I have not seen any 2.5g bowls yet so here is mine. I'm attempting an Iwagumi layout, let me know how I'm doing so far. 

*Tank:* 2.5g Bowl from HomeGoods
*Light:* Deep Blue Solarflare Micro LED 6700k Light
*Substrate:* Flourite Dark, 7 kg / 15.4 lbs
*Hardscape:* Granite rocks from my local beach
*Flora:* Cryptocoryne undulata, Anubias barteri var. nana, Glossostigma elatinoides
*Fauna:* To be determined. Its getting a fresh start. I want to turn it into a shrimp & snail bowl and maybe have some micro fish too. Not sure what micro fish would be compatible with shrimp in a 2.5g, advice would be great? In the past I had white cloud mountain minnows and red cherry shrimp, but the tank went foul and all the shrimp died. Maybe as the WCMM grew they became too big for the tank? I saved the minnows and RAOK them off to a greatfull new owner :smile:









I'm giving it the dry start method for four weeks to let the plants root and grow in a little.


----------



## dru

Bump

Some nice looking nanos!


----------



## jarjarstinks

Just set up this low tech 2.5 in the wife's office, complete with Java fern, Anubias, Dwarf Sag, Pearlweed, a Nymphaea Lotus, & some Frogbit. Still cycling but would welcome suggestions for fauna. What fish do you like for your 2.5's?


----------



## knm<><

amphirion said:


> catalina aquariums 36W light fixture w/ 10,000K bulb.
> filtration: tom's rapid mini/red sea nano (i need extra flow right now for dealing with BGA)
> plants: anubias nana petite, fissidens fontanus, eglaria fluctunans, pogostemon helferi
> no animals atm except an olive nerite which does cleaning duty.
> 
> 
> 
> 
> 
> 
> 
> 
> 
> could be in better shape....neglected for a week while BGA had a field day....treating now.

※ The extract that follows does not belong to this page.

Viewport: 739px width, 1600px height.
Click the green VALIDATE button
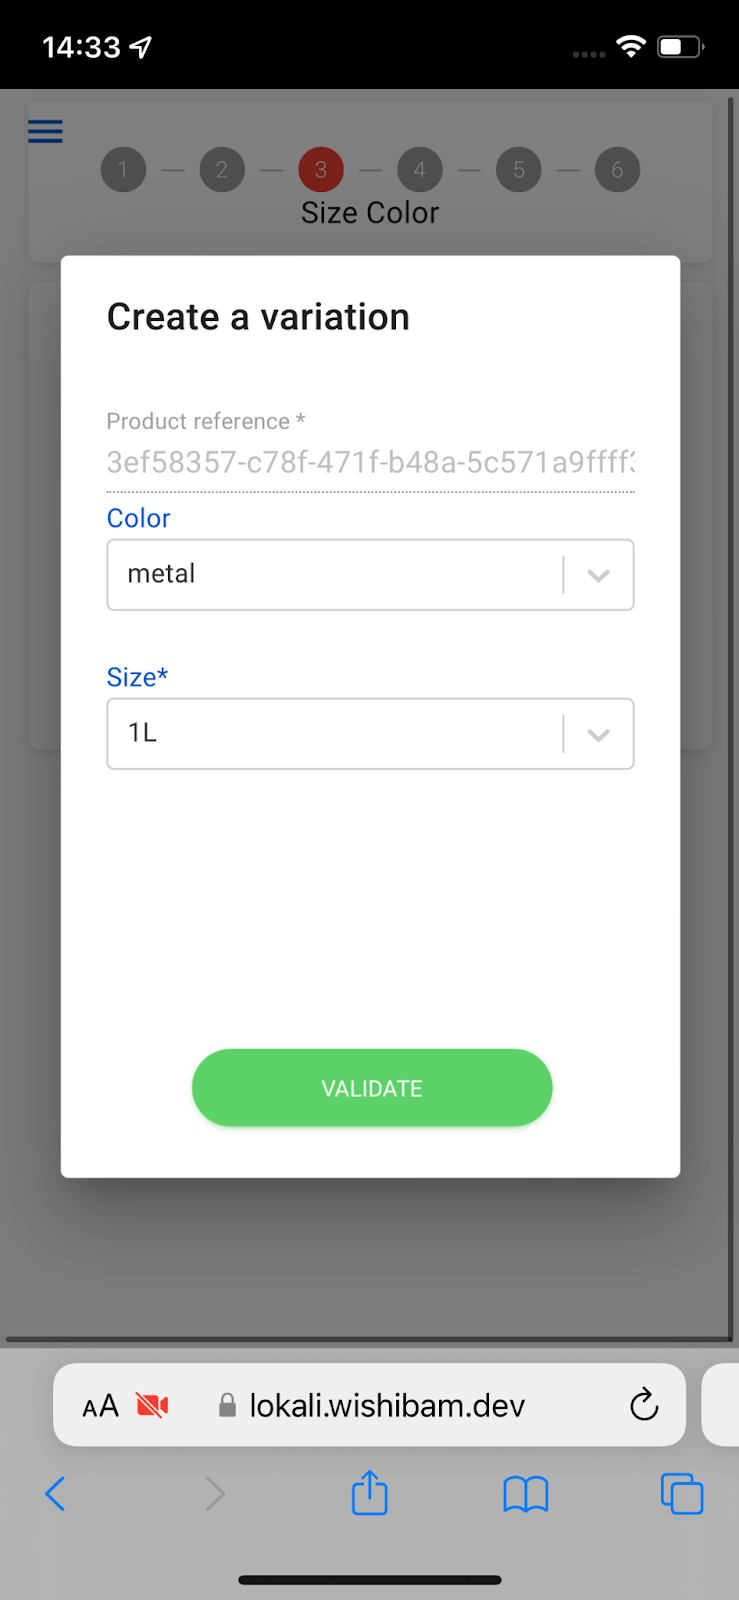tap(372, 1088)
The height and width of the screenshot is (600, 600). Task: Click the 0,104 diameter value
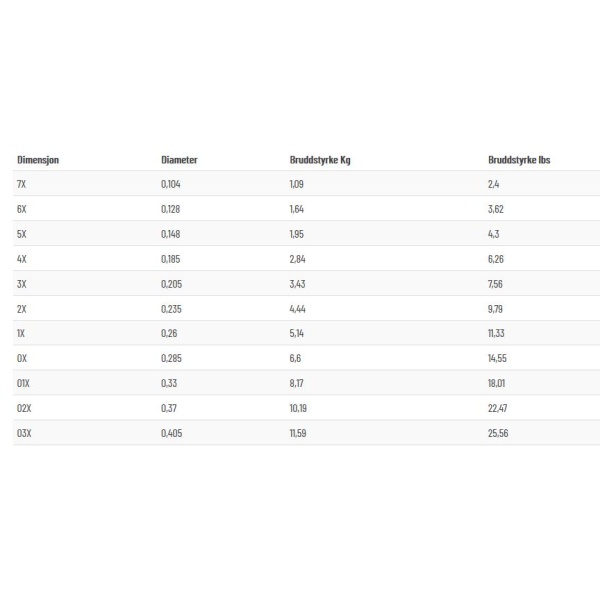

Neglected or not, that's a nice little tank!


----------



## That70sfishboy

bump


----------



## shaman.

Here is mine! 3 and a half months old on the photo:










Dimensions: 27x20x20cm or 11x8x8" (10 liter) - Optiwhite
Lighting: Chihiros C-Series C301 14W
Filtration: Eden 501 (sponge, ceramic rings, Purigen)
CO2: Pressurised 1bps thru glass/ceramic diffuser
Substrate: Quartz sand
Hardscape: Dragon stones
Fertilization: PPS pro, Easy carbo
Water parameters: Temp. 23'C, pH 6.7, KH 5, GH 8
Plants: Riccardia chamedryfolia, Eleocharis sp. 'Mini', Taxiphyllum sp. "Flame moss",Anubias sp. 'Pangolino', Crepidomanes sp. 'Calicut', Elatine hydropiper, HC 'Cuba', Vesicularia ferriei 'Weeping'
Fish/shrimps: Neocaridina davidi var. Topaz Blue, Leopard ramshorn snails


----------



## Rnasty

Couple scaped from a tank I had a couple years ago


----------



## fishie7894

nice


----------